At a first glance all this information may be overwhelming but it certainly saves lives. If you make a proper list according to your family status and you consider well the weather conditions and season specifics of your area, you have strong chances of survival. Test some of the tools, go on a trial expedition for 3 days and check in practice if something may have to be added to the above list. You may face a situation specific to your area that needs special preparation.

Learn to use a map and a compass. It is often an overlooked skill, but it certainly pays off. You can also read about more old-fashioned ways to find your location, by the stars, for example. The 3-day survival kit will provide you with all necessary tools for survival, but you also have to equip yourself with knowledge and experience.

About the Author
Samuel Funt
Samuel Funt

Samuel is a prepper with over 15 years of experience. Samuel is excited to share his knowledge and the things he learns while travelling in British Columbia, Canada where he lives and around the world.

  • Jonas D. Cummings

    I like how the articles didn’t skip the small details as they are missing in other articles I read. I have a readymade kit, but it is missing vital items like the whistle and the sewing needle, so I guess I’ll have to update my package. I also need to add more tools to my first aid kit.

  • Michael Lawrence

    This is a good article. I would like to add some like getting yourself a stainless and waterproof box, bag or plastic for your documents and other related stuff that shouldn’t be drenched in water. Have as much as meal replacement energy bars that have a good fat content.

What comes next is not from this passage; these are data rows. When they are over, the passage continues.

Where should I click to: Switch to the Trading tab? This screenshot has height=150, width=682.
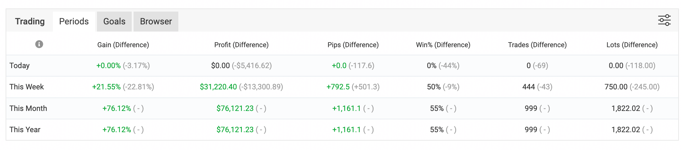pos(30,22)
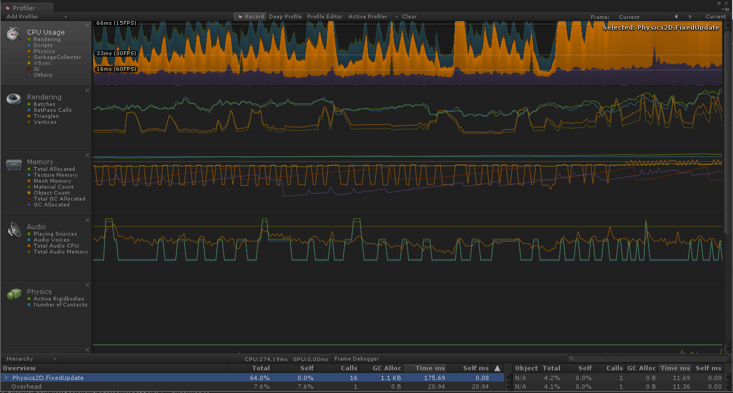Click the panel options icon top right
This screenshot has height=393, width=733.
coord(727,9)
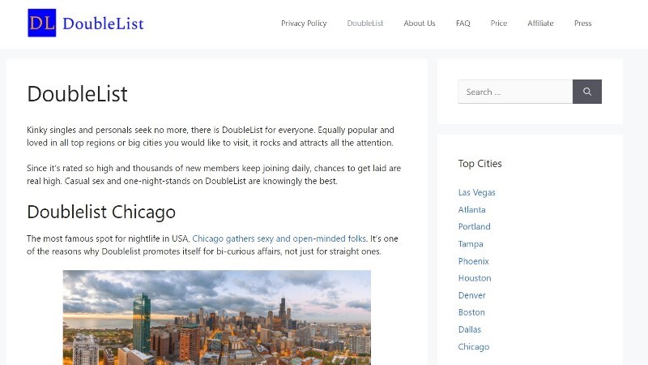Click the Chicago skyline image
The image size is (648, 365).
[x=216, y=317]
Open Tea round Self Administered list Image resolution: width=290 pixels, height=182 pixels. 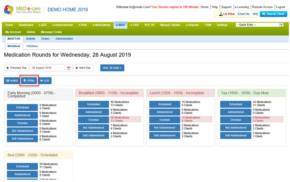[235, 135]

If there are women in your household, you should tell them to bring their additional necessities too.

  • Thank you for sharing your tips with us Michael.

  • Glad to be of help Jonas.

  • John

    I like how the article pointed out the gear that is really necessary, not overloading with too many tools that are not a must for a 3 day survival kit. People have a really hard time understanding what is expandable and what is required to take on a trip. More gear means more weight, which is not ideal, as you said it slows you down and in a situation where you have to walk for miles it will become exhausting. I will definitely backpack light on my next expedition.

  • Samuel Funt

    The secret to a successful backpacking trip is to pack light, especially on a solo trip. This is an important consideration to factor in when preparing your 72-hour survival kit.